A ministra da Economia da Ucrânia, Yulia Svyrydenko, disse que era “de vital importância para nós demonstrar que os Estados membros individuais não podem proibir as importações de produtos ucranianos”.

Mas a Polônia disse que manteria a proibição e que “uma queixa à OMC não nos impressiona”.

Em declarações à TV polonesa, o primeiro-ministro Morawiecki insistiu que a Polônia estava ajudando a Ucrânia a derrotar o "bárbaro russo", mas indicou que não aceitaria que os mercados poloneses fossem desestabilizados pelas importações de grãos.

“Estou alertando as autoridades ucranianas. Porque, se intensificarem a disputa, adicionaremos produtos à proibição de importação para a Polônia. As autoridades ucranianas não compreendem até que ponto a indústria agrícola polonesa foi desestabilizada. Estamos protegendo os agricultores poloneses”, declarou Morawiecki.

Apesar da proibição, Polônia, Hungria e Eslováquia afirmaram que continuariam permitindo o transporte de cereais através do seu território para outros mercados.

Retórica eleitoral?


Não se espera que as exportações de armas polonesas para a Ucrânia parem completamente, já que o fabricante polonês PGZ ainda deve enviar cerca de 60 armas de artilharia Krab nos próximos meses.

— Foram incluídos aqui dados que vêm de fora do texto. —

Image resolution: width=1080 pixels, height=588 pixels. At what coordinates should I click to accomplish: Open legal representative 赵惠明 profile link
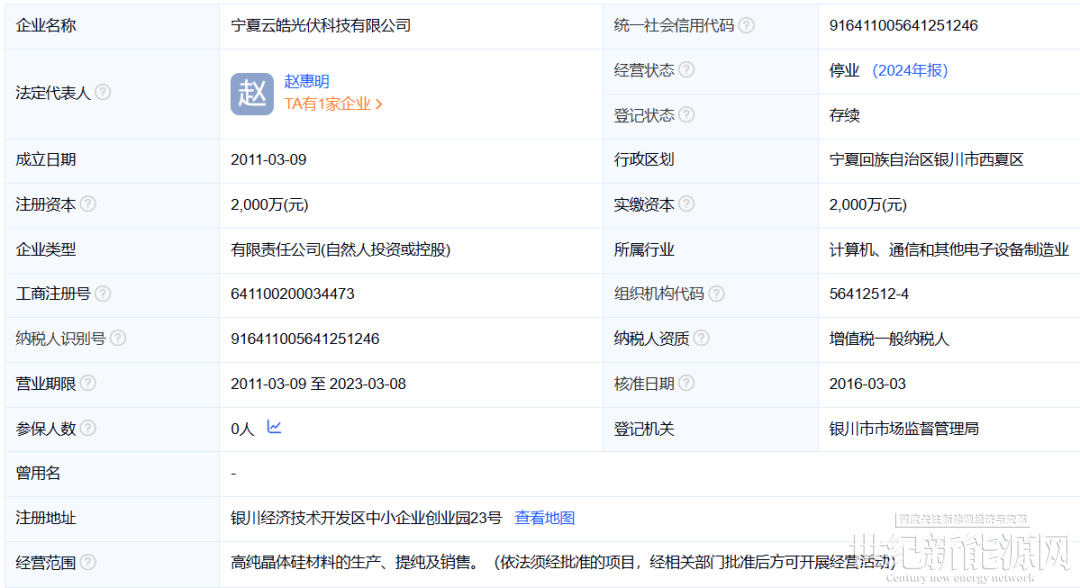tap(306, 82)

O anúncio de Morawiecki, dizem os especialistas, é retórico, uma vez que a maioria da ajuda militar que a Polônia tinha disponível foi transferida para a Ucrânia nos primeiros meses da guerra e não tem mais armas para oferecer.

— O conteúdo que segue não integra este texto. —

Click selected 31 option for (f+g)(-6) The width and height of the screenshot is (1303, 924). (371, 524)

O porta-voz do governo, Piotr Müller, esclareceu posteriormente que apenas seriam feitas entregas previamente acordadas de munições e armas, incluindo as provenientes de contratos assinados com a Ucrânia.

O partido no poder da Polônia, o Direito e Justiça (de direita), subiu o tom da sua retórica nas últimas semanas, em meio a uma campanha eleitoral acirrada antes das eleições parlamentares de 15 de outubro.

Em várias ocasiões, os membros do partido saíram em defesa dos agricultores poloneses que se sentem ameaçados pelas importações de cereais ucranianos.

“Fomos os primeiros a fazer muito pela Ucrânia e é por isso que esperamos que eles compreendam os nossos interesses”, disse Morawiecki ao Polsat News.

“É claro que respeitamos todos os seus problemas, mas para nós os interesses dos nossos agricultores são os mais importantes”, acrescentou o primeiro-ministro.